TASK OBJECTIVE:
A faithful copy of all the records is needed, with the pictures omitted.
──────── DATA SUPPLIED ────────
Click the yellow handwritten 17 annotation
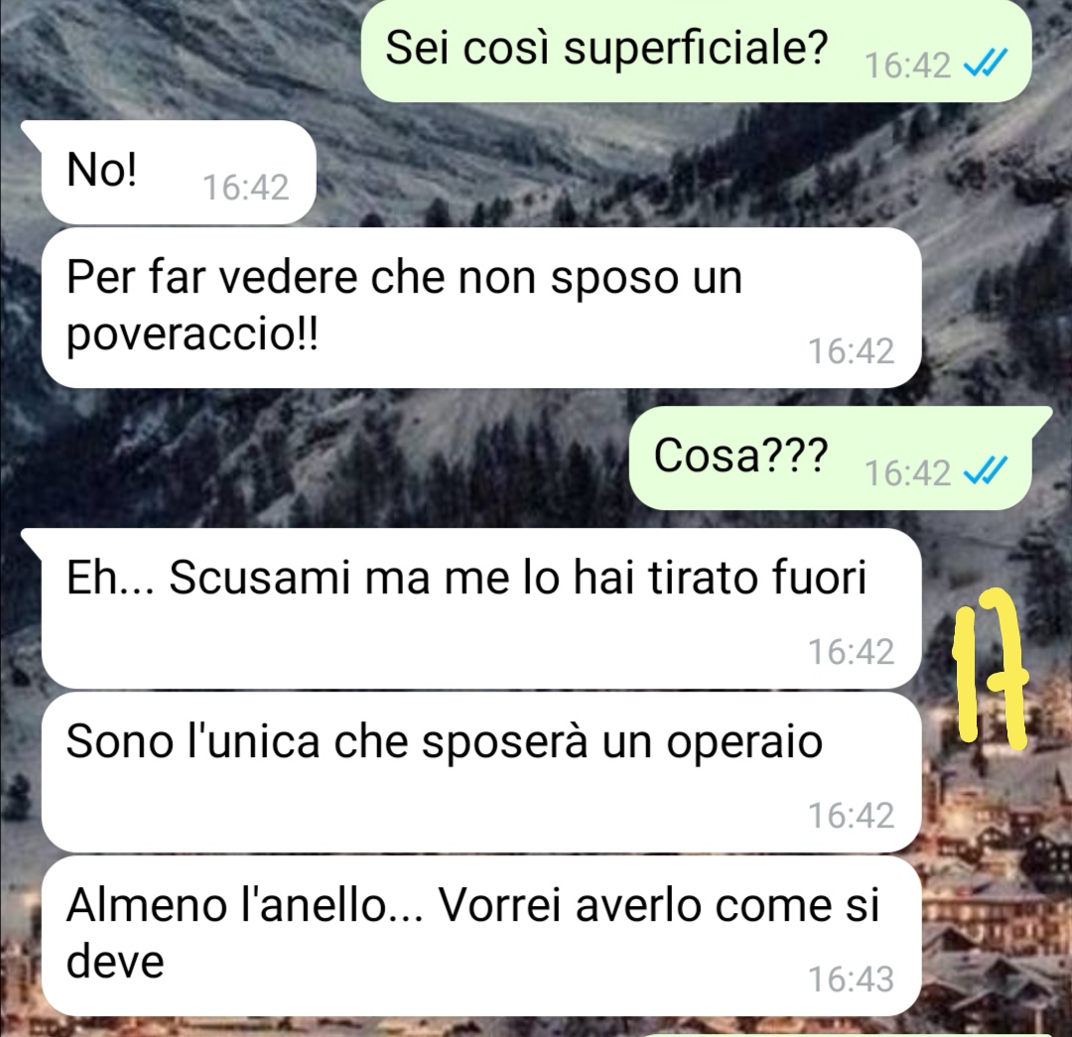This screenshot has width=1072, height=1037. pyautogui.click(x=990, y=668)
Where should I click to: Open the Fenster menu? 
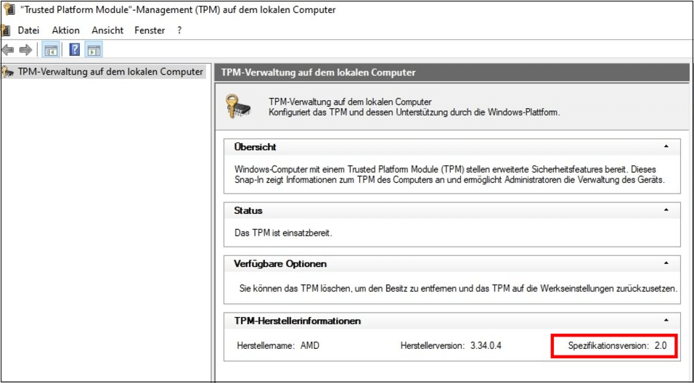(150, 30)
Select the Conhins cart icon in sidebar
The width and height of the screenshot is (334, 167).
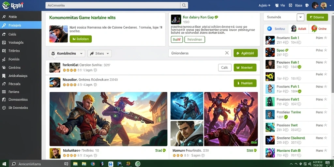pos(4,68)
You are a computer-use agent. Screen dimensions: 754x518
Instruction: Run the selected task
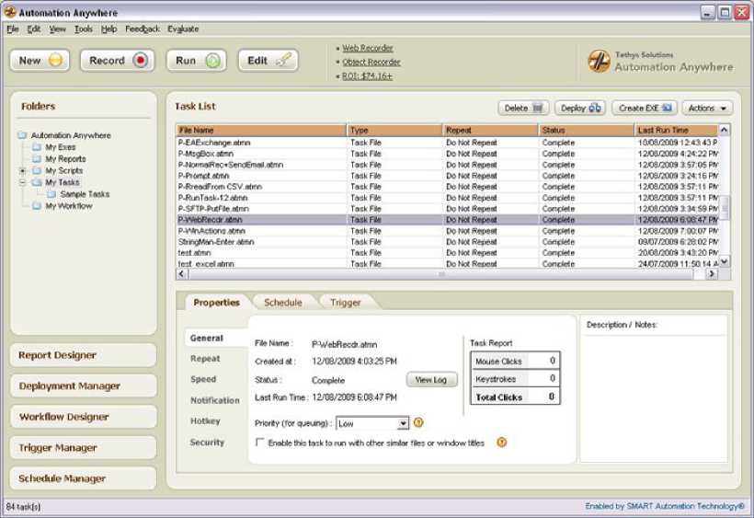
────────
REPLY TO THE TASK:
Click the yellow handwritten 17 annotation
This screenshot has width=1072, height=1037. pyautogui.click(x=990, y=668)
Where should I click to: Open the Fenster menu? 
(150, 30)
Select the Conhins cart icon in sidebar
The width and height of the screenshot is (334, 167).
pos(4,68)
You are a computer-use agent. Screen dimensions: 754x518
Instruction: Run the selected task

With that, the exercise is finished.